I suspect there's a lot more successful attack that resulted in monetary loss than meets the media. When I was at a venture-funded startup back in 2011, we had just raised $15M and on a fri late afternoon, our CFO received an email that looked like it came from our bank. He clicked on it and was immediately phished. Between 4-5pm they transferred $3M out of the account in multiple chunks. The company hasn't set up alerts and the bank, which was a regional one, did not have sophisticated filters to catch them. Long story short, it quickly went Dubai, Hong Kong and London. By the time Mon comes around, some of the money has been re-tranferred again to Asia and Eastern Europe.
Super difficult. We recovered 40% from banks who were willing to look at our evidence. Turns out there was no international banking law that deals with stuff like this. Banks basically make their own decision whether who's right/wrong. The banks in Dubai and Far East basically told us to pound sand. We ended up threatening to sue our regional bank. They covered 20%. So we ended up losing 40%. The funny thing was FBI was involved. You'd think these guys are hot to trot. The guy we spoke to basically sounded like a local policeman whom you just told you lost your bike. "Oh yeah, we are tracking down leads". Net net, don't hire dumb people who can easily get phished. Once the money is gone, it almost always never come back. We counted ourselves lucky that we only lost 40% instead of 100% which is common from what we learned.
When I read articles like this, I have to believe they have someone on the inside, or have some inside knowledge as to how the transfers take place and where the weak points in the process are.
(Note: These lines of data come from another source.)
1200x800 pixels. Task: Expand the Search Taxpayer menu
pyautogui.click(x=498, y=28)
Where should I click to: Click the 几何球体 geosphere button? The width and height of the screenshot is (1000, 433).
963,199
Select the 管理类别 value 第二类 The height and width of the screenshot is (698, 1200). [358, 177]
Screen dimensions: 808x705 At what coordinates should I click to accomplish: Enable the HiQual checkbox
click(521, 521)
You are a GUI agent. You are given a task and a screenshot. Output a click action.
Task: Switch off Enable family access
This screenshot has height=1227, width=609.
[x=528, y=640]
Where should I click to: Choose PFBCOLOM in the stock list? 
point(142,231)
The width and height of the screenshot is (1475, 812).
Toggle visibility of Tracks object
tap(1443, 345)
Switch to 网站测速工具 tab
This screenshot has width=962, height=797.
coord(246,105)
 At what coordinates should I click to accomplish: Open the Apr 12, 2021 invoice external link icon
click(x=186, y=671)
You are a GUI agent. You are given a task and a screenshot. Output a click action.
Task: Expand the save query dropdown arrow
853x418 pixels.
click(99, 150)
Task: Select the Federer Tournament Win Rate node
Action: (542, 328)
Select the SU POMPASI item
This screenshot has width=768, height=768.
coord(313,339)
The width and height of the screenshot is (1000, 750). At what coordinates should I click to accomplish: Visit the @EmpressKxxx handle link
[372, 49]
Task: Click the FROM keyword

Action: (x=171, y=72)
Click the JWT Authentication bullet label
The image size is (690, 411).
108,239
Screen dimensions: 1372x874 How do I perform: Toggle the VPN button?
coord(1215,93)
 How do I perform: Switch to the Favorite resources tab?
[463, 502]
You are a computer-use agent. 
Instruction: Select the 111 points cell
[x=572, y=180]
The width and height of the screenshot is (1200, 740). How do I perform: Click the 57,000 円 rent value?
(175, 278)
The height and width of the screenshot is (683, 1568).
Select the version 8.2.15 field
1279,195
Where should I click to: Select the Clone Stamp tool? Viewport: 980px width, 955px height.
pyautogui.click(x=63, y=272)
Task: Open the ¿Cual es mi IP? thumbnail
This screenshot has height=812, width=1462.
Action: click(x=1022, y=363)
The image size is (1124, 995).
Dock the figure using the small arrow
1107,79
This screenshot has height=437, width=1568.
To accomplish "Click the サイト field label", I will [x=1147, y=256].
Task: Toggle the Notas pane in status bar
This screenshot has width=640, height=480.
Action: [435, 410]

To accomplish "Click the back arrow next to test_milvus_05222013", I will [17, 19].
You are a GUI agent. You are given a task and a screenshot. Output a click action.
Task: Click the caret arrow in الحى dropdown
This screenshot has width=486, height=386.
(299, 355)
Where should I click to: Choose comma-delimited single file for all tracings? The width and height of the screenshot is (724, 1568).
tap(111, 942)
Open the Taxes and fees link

I doubt that; they most likely were just a bunch of nerds who recognised the cheap routers and discovered the vulnerabilities from just playing around with a laptop and something like Kali Linux.
The malware integrated with the SWIFT software, printed manipulated printed receipts, ...
While it is not impossible that someone random was careful and clever enough to observe all the details necessary by watching the system for a while, what is known publicly about the attack IMHO looks more like someone prepared for an attack against SWIFT and then found a vulnerable endpoint.